O agravamento desse cenário poderia ter sido evitado caso a decisão judicial proferida em 2014 pela 13ª Vara Federal da Justiça Federal de Alagoas (JFAL) tivesse sido cumprida. Na ocasião, o juiz Raimundo Alves de Campos Jr., ao julgar as Ações Civis Públicas n° 3884-68.2010.4.05.8000 e n° 1301-42.2012.4.05.8000, determinou uma série de medidas compensatórias pelos danos ambientais causados pela duplicação da AL-101 Sul, entre elas, a criação de Unidades de Conservação de Proteção Integral na região entre a Praia do Francês e a Barra de São Miguel.
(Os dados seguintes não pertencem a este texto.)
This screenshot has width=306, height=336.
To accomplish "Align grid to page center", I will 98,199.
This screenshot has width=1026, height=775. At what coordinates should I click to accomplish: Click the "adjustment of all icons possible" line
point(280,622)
Essa determinação foi baseada nas Resoluções Normativas n° 47/2008 e 91/2008 do Conselho Estadual de Proteção Ambiental (CEPRAM), que já previam a necessidade dessas Unidades de Conservação como medida compensatória para os impactos ambientais causados pela duplicação da rodovia.
No entanto, essa determinação nunca foi cumprida, e mesmo assim o processo foi arquivado definitivamente em 25 de março de 2024, após anos de disputas judiciais, com a omissão do Estado de Alagoas e pressão de empresários do setor imobiliário com interesse nessa área. O Estado alegou que não era obrigado a criar a Unidade de Conservação de Proteção Integral defendendo que os recursos referentes a compensação ambiental deveriam ser destinados à APA de Santa Rita, e não à criação de uma nova unidade de conservação. Já o Ministério Público Federal (MPF) argumentou que o Estado e o Instituto do Meio Ambiente de Alagoas (IMA/AL) descumpriram suas próprias resoluções e permitiram novos licenciamentos ambientais na área onde as Unidades de Conservação deveriam ser criadas.
A empresa Barra de São Miguel Empreendimento Imobiliário SPE Ltda recorreu, tentando modificar a decisão, propondo a criação de uma Reserva Particular do Patrimônio Natural (RPPN) como alternativa à Unidade de Conservação de Proteção Integral, o que foi questionado pelo MPF.
Até mesmo o IBAMA chegou a ser consultado, mas, infelizmente, declarou não ter interesse em integrar a ação. Se a decisão judicial tivesse sido executada e as unidades de conservação implementadas, poderíamos ter evitado a tamanha devastação na qual se encontra hoje as Dunas do Cavalo Russo.
O arquivamento do processo representou, na prática, um aval para a continuidade da degradação ambiental e sem qualquer plano de recuperação de áreas degradadas, permitindo que interesses econômicos prevalecessem sobre a preservação de um dos últimos remanescentes de restinga do Estado.
O descaso das autoridades e o desrespeito às decisões judiciais demonstram não apenas a fragilidade da proteção ambiental em Alagoas, mas também a cumplicidade dos órgãos públicos diante da destruição de ecossistemas essenciais para o equilíbrio ambiental e para a qualidade de vida da população.